══ Exercise materials ══

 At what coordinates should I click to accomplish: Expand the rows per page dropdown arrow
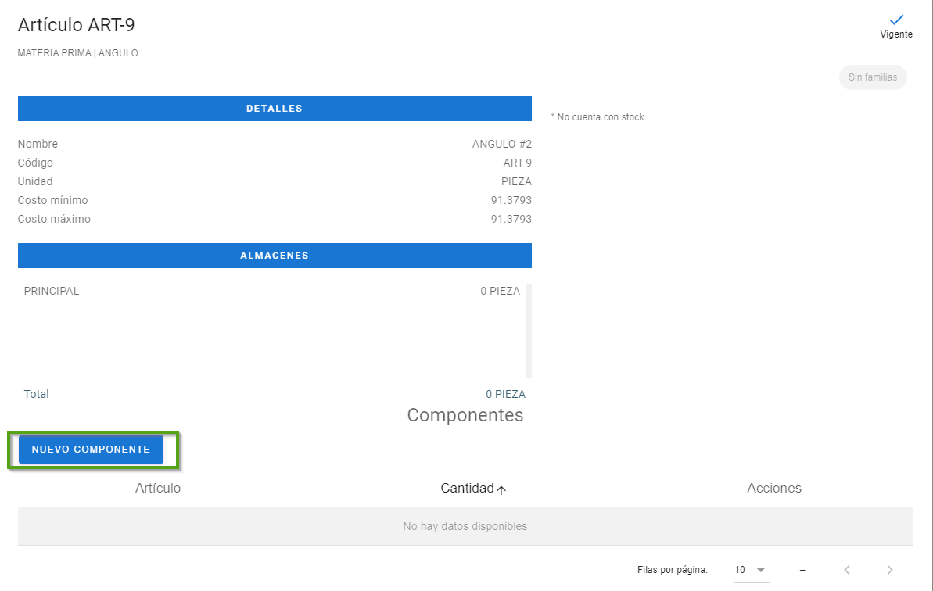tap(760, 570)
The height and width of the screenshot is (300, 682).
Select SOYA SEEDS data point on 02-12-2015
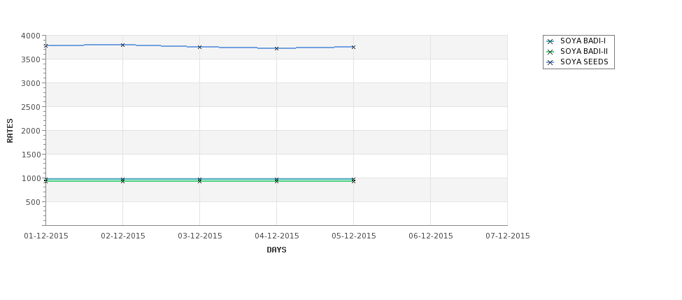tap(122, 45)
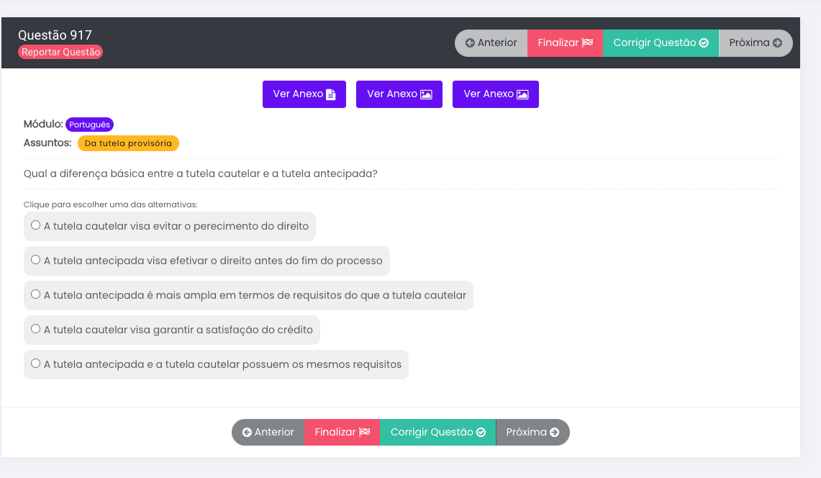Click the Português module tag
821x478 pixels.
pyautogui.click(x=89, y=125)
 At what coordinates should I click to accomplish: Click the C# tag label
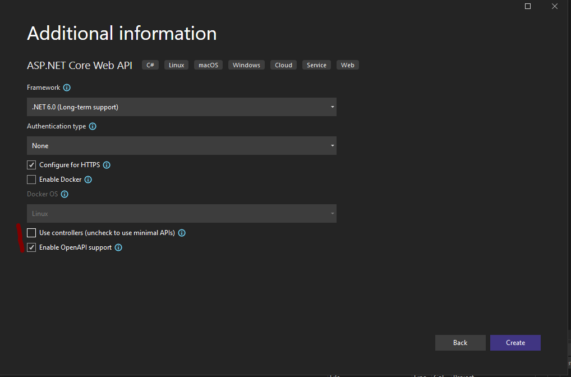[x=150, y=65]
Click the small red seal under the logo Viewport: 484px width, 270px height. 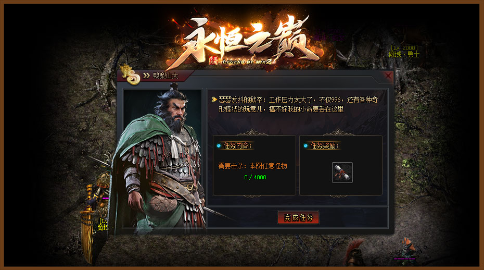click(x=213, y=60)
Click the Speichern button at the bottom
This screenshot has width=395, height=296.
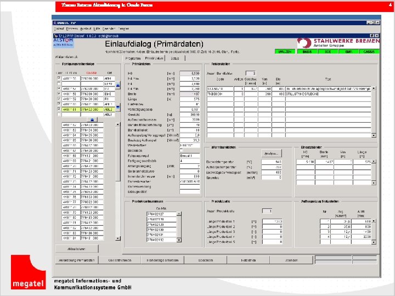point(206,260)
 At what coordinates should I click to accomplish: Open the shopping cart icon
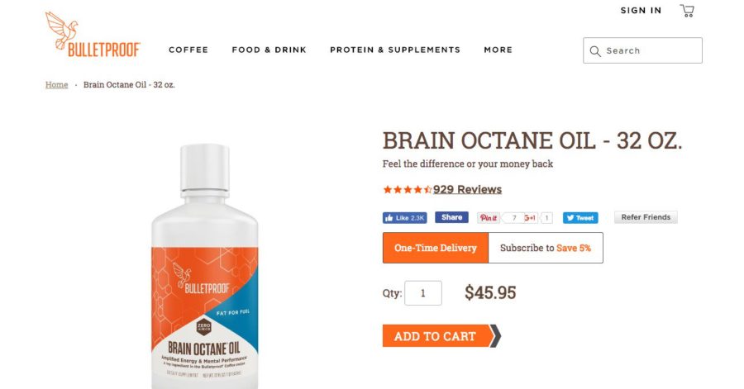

═══

▶ Prompt
Starting at the line containing "Click the Speichern button at the bottom" and ending at the last line, switch "button" to "control" and give those lines back otherwise unchanged. Leave the pictures out.

▶ Output below
Click the Speichern control at the bottom
This screenshot has width=395, height=296.
point(206,260)
 At what coordinates should I click to accomplish: Open the shopping cart icon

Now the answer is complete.